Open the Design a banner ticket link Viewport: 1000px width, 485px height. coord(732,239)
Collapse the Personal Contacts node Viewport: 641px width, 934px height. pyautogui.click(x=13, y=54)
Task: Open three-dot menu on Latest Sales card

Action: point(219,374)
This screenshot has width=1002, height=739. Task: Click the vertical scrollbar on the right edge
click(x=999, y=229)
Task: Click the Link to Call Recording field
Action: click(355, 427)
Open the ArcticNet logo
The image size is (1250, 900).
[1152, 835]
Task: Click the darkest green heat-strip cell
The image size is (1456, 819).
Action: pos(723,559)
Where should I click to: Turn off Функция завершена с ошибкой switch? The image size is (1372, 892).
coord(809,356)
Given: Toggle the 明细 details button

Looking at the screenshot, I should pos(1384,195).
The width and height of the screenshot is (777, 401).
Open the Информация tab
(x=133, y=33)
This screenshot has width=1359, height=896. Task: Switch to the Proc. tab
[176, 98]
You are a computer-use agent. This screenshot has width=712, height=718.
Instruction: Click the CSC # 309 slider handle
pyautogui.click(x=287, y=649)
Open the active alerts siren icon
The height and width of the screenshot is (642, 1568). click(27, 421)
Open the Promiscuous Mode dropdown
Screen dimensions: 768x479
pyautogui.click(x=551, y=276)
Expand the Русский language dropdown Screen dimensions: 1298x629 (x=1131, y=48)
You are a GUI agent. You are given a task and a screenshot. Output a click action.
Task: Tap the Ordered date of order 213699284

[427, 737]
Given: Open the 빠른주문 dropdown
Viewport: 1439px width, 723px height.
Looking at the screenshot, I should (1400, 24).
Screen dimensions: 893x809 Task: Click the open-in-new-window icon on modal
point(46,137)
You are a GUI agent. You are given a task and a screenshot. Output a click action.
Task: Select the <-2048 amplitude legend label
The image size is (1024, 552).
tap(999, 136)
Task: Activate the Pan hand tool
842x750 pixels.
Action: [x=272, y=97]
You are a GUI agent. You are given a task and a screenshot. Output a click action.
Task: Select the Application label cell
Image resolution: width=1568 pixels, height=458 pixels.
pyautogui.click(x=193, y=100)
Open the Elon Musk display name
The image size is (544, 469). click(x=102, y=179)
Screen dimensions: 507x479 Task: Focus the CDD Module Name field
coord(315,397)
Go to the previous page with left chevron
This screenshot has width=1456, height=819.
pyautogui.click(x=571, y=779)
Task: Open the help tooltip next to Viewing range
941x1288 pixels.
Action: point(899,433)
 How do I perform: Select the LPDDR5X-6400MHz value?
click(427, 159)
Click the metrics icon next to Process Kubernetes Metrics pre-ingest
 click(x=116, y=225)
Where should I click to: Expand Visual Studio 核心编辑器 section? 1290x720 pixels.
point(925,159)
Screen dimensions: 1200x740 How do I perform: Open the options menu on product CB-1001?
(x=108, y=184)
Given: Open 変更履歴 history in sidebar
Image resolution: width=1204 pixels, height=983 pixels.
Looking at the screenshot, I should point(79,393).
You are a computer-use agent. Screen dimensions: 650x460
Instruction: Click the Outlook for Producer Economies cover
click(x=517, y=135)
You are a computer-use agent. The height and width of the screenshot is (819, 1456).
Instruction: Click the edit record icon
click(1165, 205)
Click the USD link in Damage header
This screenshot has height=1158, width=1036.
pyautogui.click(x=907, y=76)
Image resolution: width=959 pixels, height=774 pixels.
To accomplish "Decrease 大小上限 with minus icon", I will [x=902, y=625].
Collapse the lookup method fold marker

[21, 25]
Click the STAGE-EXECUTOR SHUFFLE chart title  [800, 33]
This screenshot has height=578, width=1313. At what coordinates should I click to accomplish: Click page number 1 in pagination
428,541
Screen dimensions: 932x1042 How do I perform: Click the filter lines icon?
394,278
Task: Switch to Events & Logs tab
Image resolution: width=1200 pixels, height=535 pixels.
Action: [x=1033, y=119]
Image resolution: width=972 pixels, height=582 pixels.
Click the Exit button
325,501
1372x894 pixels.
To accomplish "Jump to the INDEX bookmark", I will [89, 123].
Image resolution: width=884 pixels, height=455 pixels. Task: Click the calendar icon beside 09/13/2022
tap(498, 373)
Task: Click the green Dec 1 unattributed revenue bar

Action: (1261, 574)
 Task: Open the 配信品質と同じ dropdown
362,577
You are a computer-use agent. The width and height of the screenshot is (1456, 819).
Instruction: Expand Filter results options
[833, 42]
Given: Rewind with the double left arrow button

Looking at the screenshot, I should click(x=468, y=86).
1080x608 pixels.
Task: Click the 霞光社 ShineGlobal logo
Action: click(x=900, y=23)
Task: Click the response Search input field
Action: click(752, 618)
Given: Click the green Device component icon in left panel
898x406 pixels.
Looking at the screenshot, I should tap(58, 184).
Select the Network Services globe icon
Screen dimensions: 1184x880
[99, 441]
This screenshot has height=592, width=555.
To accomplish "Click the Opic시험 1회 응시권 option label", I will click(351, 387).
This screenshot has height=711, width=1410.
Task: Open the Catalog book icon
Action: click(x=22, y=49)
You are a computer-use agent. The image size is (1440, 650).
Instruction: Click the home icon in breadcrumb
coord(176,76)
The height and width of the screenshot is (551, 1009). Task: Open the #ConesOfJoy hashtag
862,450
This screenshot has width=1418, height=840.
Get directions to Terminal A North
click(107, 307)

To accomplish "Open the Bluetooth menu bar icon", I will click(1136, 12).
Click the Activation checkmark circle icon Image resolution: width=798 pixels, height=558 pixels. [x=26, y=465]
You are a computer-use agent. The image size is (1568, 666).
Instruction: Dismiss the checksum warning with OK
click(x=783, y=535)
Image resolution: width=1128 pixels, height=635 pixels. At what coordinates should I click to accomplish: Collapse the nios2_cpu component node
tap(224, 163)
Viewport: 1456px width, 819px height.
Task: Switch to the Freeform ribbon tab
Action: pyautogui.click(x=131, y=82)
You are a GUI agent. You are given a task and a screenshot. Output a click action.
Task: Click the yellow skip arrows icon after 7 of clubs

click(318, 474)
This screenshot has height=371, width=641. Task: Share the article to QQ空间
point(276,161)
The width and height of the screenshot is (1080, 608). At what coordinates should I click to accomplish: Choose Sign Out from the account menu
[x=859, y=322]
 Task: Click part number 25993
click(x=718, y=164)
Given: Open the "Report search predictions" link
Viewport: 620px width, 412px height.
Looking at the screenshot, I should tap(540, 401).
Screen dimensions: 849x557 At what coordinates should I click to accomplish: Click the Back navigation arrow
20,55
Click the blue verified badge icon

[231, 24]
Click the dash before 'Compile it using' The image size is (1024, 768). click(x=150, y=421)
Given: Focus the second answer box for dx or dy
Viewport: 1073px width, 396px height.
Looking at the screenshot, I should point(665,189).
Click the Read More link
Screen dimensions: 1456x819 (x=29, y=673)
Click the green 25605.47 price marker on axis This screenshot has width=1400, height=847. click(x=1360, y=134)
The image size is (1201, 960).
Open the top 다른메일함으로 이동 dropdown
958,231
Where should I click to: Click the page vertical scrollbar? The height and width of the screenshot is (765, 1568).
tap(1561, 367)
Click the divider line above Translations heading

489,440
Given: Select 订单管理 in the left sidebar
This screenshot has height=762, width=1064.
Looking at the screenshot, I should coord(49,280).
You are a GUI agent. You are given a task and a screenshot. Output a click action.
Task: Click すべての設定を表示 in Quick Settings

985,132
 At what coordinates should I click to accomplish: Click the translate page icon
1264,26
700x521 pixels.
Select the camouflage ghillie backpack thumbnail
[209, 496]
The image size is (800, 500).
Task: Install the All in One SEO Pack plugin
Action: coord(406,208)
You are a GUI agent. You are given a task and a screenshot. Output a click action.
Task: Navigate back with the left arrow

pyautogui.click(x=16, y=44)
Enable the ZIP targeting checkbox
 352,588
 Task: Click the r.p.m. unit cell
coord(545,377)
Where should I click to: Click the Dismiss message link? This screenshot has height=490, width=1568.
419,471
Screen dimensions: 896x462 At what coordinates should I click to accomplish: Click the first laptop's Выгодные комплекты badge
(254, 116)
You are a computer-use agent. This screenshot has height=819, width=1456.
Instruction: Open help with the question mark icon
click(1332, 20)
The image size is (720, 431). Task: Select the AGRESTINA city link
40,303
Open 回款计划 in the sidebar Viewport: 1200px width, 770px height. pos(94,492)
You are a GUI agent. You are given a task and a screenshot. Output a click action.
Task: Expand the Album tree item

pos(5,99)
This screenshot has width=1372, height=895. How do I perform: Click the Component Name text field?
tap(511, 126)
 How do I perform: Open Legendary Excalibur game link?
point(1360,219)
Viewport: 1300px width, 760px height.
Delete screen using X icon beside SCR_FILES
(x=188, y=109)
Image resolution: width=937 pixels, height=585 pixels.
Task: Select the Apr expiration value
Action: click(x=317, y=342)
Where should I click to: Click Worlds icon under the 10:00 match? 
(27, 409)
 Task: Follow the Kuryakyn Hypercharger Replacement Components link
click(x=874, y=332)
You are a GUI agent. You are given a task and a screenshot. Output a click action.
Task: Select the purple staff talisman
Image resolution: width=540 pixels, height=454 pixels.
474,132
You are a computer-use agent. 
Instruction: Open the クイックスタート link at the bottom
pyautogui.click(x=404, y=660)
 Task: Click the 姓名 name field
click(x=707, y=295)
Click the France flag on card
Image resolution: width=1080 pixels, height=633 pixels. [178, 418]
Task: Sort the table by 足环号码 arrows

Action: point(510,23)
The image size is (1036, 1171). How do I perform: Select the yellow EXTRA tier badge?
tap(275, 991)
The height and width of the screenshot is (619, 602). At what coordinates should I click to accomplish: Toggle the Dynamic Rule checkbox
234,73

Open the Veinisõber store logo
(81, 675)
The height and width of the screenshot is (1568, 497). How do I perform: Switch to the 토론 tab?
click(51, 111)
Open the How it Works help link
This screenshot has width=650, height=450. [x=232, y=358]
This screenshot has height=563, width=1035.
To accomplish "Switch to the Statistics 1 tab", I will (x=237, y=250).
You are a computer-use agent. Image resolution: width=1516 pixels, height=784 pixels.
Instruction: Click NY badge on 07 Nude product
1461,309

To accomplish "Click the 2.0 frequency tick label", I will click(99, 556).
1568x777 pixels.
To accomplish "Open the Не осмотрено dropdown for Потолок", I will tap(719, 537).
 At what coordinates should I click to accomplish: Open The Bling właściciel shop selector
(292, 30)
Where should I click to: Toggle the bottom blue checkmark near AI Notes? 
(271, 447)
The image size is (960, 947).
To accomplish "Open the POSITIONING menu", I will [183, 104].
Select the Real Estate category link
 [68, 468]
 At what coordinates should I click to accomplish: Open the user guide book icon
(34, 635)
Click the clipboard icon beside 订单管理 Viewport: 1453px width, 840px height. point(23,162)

- **Stated problem**: How many lines of the material above contain the string "logo"? Matching is case-sensitive. Give only the number.

- **Task result**: 3